Fine Arts students vote to disaffiliate from provincial student association
Concordia’s Fine Arts Student Alliance (FASA) voted to disaffiliate from its provincial student association last week.
In FASA’s general elections, fine arts students approved a referendum to formally cut ties with l’Association pour une solidarité syndicale étudiante (ASSÉ). Students were given three options on the ballot: disaffiliate from ASSÉ, move for ASSÉ’s dissolution at the association’s next congress, or remain paying members.
“The disaffiliation is immediate,” said Clara Micheau, FASA’s finance coordinator. “By our members choosing disaffiliation, we are no longer part of ASSÉ.”
“The fee-levy collected twice a year for FASA’s ASSÉ membership will no longer be collected, as of fall 2019.”
The now-failing coalition was once called “Quebec’s most militant student association” by Le Devoir. Founded at the University of Sherbrooke in 2001, ASSÉ was born out of the protests of the Summit of the Americas in Quebec city. The association was at the centre of the Coalition large de l’Association pour une solidarité syndicale étudiante, a union of several student associations at the forefront of the 2012 tuition hike protests. At the time, Québec Solidaire’s Gabriel Nadeau-Dubois was the coalition’s spokesperson.
With the departure of FASA, ASSÉ’s members include 24 university and nine CEGEP student associations. FASA became a member of the association through referendum in 2014. Fine arts students paid $1.50 per semester into the association.
FASA published a guide leading up to the vote, explaining the referendum question to students. “The dismantlement of ASSÉ would create a hole, which will take a few years to fill, and it is an inconvenient political period for our community to have an unstable ground,” the guide reads. “That said, ASSÉ’s inactivity cannot be overlooked.”
In particular, the guide criticized the association for not doing more to join the current mobilization against unpaid internships. In September 2018, ASSÉ launched a campaign against the commercialization and privatization of education. Michaud said FASA took this as a sign that the association had lost touch with its members. “The commercialization and privatization of education is a current and extremely concerning problem. However, it’s not what associations across Quebec have informally chosen to mobilize against.
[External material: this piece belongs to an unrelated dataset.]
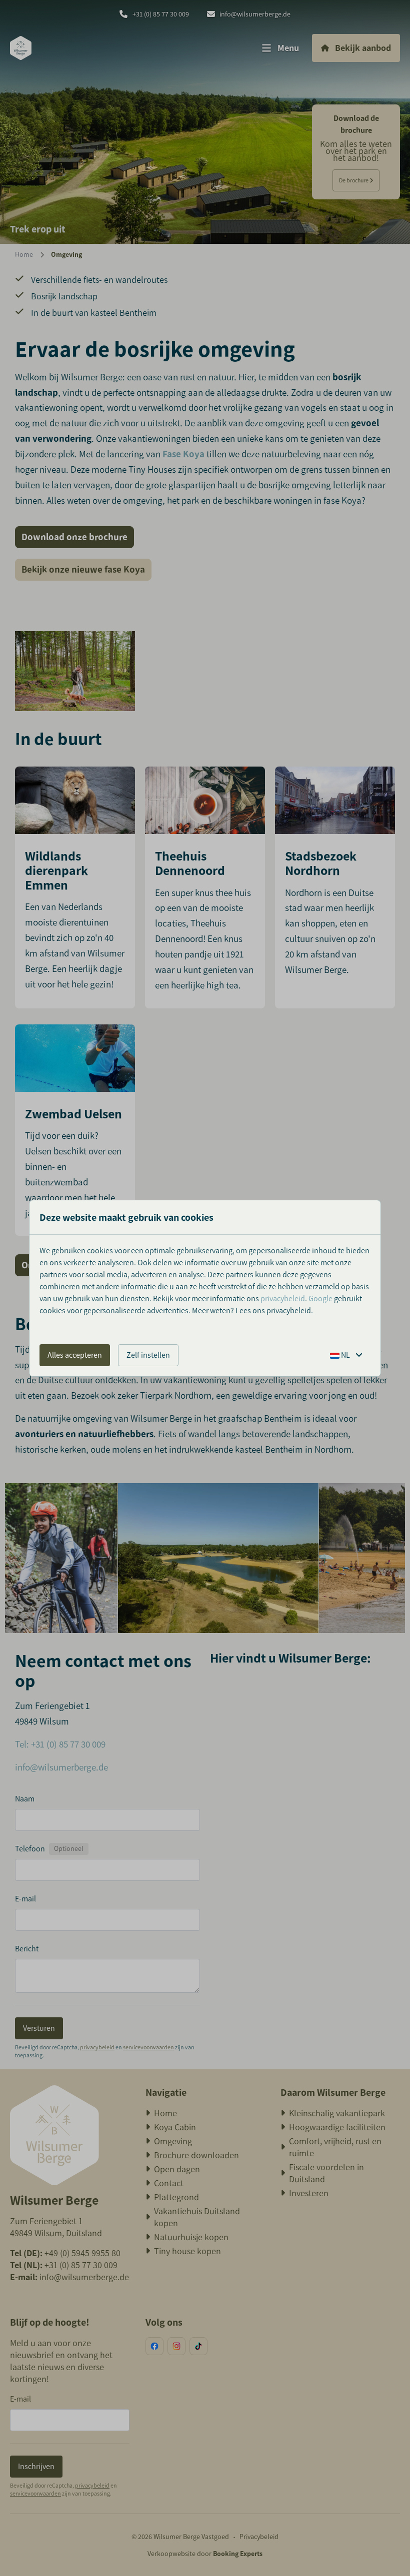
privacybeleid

In 2018-19, students in Quebec have been going to assemblies to discuss unpaid internships and vote for strikes. You can’t claim to be one of the biggest national combative unions but decide to choose a different issue than the one discussed by student groups.”
ASSÉ previously discussed dissolving at a congress in February 2018. However, the association’s members did not have the necessary mandate from their student bodies to vote to dissolve. Instead, members moved to hold a national assembly in fall 2018 to discuss restructuring the association. It is unclear whether or not the meeting took place.
“For several years, especially since spring 2015, ASSÉ has been an organization that, despite the immeasurable contributions of many militants, no longer seems fit to respond to the needs of its members,” the motion of dissolution read. In April 2015, the association’s entire executive team was impeached. This happened after the association suggested its members organize a strategic withdrawal from the austerity protests rather than continue protesting.
Currently, four of the association’s eight executive positions remain vacant. This is a decrease from the executive’s seven vacancies in 2018.
Documents from the Feb. 2018 meeting show that ASSÉ was collectively owed around $308,000 from its members. Only eight of 46 members had paid their full fees. At the same meeting, members unanimously voted to suspend three members who had not paid their fees or attended meetings since joining in 2016. These were l’Association étudiante de littérature comparée de l’Université de Montréal, l’Association étudiante du Collège d’Alma, and l’Association étudiante d’histoire de l’Université de Montréal.
The situation has worsened since then. According to FASA’s handout, only two member associations, including FASA itself, have paid their fees in full. Given ASSÉ’s precarious financial situation, the handout reads “Our decision is conclusive of ASSÉ’s future.” FASA’s financial information is not available on its website.
Michaud said that if ASSÉ does dissolve, “a committee might be established to discuss the building of a new student union. FASA is interested in the committee and has planned to examine this idea in its upcoming meetings.”
The vote comes just months after the dissolution of the Concordia Student Union’s (CSU) provincial student association, Association pour la voix Étudiante au Québec.
ASSÉ did not respond to a request for comment.
Graphic by Ana Bilokin.
A previous version of this article quoted Clara Micheau as saying “By our members choosing disaffiliation, we are no longer part of ASSÉ and therefore can’t attend the next congress.” Micheau has since corrected the record, saying that FASA may in fact attend the next ASSÉ congress.
In addition, statements to the effect that FASA “disbanded” from ASSÉ have been corrected to state that FASA “disaffiliated” from ASSÉ.